TJMS mantém decisão que afastou falta grave por celular apreendido em presídio

Campo Grande MS, 09 de junho de 2026.

Por redação.

Tribunal entendeu que não houve provas suficientes para demonstrar que aparelho e carregador pertenciam ao interno

A 1ª Câmara Criminal do Tribunal de Justiça de Mato Grosso do Sul manteve decisão que deixou de homologar procedimento administrativo disciplinar instaurado contra T.B., acusado de cometer falta grave em razão da apreensão de um aparelho celular e um carregador dentro de estabelecimento prisional. O colegiado negou recurso do Ministério Público e concluiu que não havia provas seguras da autoria da infração disciplinar.

O caso teve origem em um Procedimento Administrativo Disciplinar (PADIC) instaurado após a apreensão dos objetos durante revista realizada em março de 2025. O Ministério Público sustentava que a posse do celular configuraria falta grave prevista na Lei de Execução Penal e requeria a homologação do procedimento, além da alteração da data-base para benefícios executórios, perda de dias remidos e readequação do cálculo da pena.

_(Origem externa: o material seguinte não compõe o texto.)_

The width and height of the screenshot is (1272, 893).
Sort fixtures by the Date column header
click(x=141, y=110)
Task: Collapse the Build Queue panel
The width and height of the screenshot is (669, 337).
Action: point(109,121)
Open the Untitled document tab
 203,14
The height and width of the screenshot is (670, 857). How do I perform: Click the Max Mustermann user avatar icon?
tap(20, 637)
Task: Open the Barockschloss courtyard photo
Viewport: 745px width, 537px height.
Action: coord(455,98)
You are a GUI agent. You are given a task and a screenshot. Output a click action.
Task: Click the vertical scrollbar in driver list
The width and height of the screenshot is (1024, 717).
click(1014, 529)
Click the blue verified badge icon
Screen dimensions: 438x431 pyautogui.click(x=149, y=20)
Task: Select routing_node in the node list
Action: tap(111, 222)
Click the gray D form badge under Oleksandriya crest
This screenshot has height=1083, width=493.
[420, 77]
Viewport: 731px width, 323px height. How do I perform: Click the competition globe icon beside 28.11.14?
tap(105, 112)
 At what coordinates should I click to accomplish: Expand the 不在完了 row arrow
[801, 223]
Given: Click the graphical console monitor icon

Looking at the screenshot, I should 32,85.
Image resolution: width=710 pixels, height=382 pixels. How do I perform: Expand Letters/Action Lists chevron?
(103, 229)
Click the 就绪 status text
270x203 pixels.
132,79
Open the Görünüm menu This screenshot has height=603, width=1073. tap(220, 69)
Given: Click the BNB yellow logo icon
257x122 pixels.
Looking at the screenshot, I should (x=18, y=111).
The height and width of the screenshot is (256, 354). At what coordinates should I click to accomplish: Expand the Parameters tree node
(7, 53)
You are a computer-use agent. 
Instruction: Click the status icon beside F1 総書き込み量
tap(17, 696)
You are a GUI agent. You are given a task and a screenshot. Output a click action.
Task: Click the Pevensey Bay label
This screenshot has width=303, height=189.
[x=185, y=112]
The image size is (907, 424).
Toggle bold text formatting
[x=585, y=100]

Ao analisar o recurso, o relator, desembargador Jonas Hass Silva Júnior, destacou que o reconhecimento de falta grave exige prova segura tanto da materialidade quanto da autoria da infração, em observância aos princípios do devido processo legal, da ampla defesa e da presunção de inocência.

Segundo o acórdão, embora o PADIC mencionasse uma suposta confissão do sentenciado, os depoimentos dos policiais penais limitaram-se a confirmar o conteúdo do comunicado disciplinar, sem apresentar elementos concretos que demonstrassem a efetiva posse dos objetos pelo interno.

A Câmara também observou que o procedimento não especificou de forma clara o local exato onde o celular e o carregador foram encontrados. Para os desembargadores, essa omissão compromete a individualização da autoria, especialmente em ambiente prisional compartilhado por diversos internos.

Outro aspecto considerado relevante foi a ausência de oitiva dos demais presos que dividiam a cela com T.B. Conforme o acórdão, não foram produzidas provas complementares capazes de confirmar que os objetos apreendidos pertenciam efetivamente ao sentenciado.

O relator ressaltou que a homologação de sanção disciplinar não pode se basear em presunções ou elementos genéricos, sobretudo diante das consequências severas decorrentes do reconhecimento de falta grave na execução penal, como regressão de regime, perda de remição e alteração da data para obtenção de benefícios.

Com base na fragilidade do conjunto probatório, a 1ª Câmara Criminal concluiu que não havia elementos suficientes para atribuir a posse do celular ao reeducando e, por unanimidade, negou provimento ao recurso ministerial, mantendo a decisão que não homologou o procedimento disciplinar.